Lady Blakeney is actually guiltless when her husband first suspects her but circumstances force her into a misplay. Her French brother is in danger. The bad Ambassador of the French Republic (Raymond Massey) promises to spare his life if Lady Blakeney will help him unmask the Scarlet Pimpernel. Lady Blakeney does so, but when she learns that the Pimpernel is Sir Percy, she has a fever of remorse. She follows Sir Percy to France, gets there in time to see him neatly foil a firing squad.

The chief merit of Alexander Korda's historical researches (Henry VIII, Catherine the Great, Don Juan) is the quality of adult humor, with which he endows them. Like his previous works, The Scarlet Pimpernel is a lavish period piece, packed with all the paraphernalia of an epoch that the cinema has neglected since D. W. Griffith's Orphans of the Storm.
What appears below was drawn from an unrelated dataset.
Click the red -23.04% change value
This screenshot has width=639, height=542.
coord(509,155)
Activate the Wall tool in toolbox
Nonetheless, its most engaging moments occur when Sir Percy, puttering in London, chuckles at Romney's portrait of his wife, sneers at the cut of the Prince Regent's newest coat sleeves, describes his necktie as his stock-in-trade. A brisk light-hearted and enormously romantic tableau, The Scarlet Pimpernel should sprout immediately on lists of worthy cinemas compiled out of respect for decency or for plain good taste. Good shot: Sir Percy ingratiating himself with a sentry at the gates of Paris by showing him a switch made of dead patricians' pigtails.
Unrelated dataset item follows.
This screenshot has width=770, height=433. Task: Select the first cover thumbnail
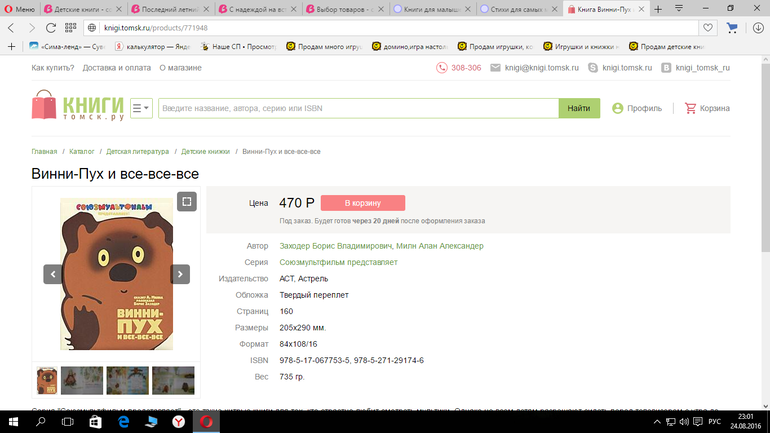(x=46, y=380)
Rumba (Paramount). Carole Lombard, a $20,000,000 American in Cuba, is sorry Dancer George Raft was chicaned by a counterfeit lottery ticket bearing the same number as her genuine winning ticket. She goes to his dressing room to offer him the money she won, but he misunderstands. Months later after Raft has discovered and made his fortune out of the rumba, a process that involves a good deal of exciting music and exposed brunette flesh, the story wriggles up to a climax in which gangsters threaten to shoot Raft during the opening dance of his new show. His partner wilts. Miss Lombard steps from her box and joins him in the rumba. Somehow this frail anecdote is definitely pleasant, brightened with the tropical costumes and faces and Marion Gering's vivid direction.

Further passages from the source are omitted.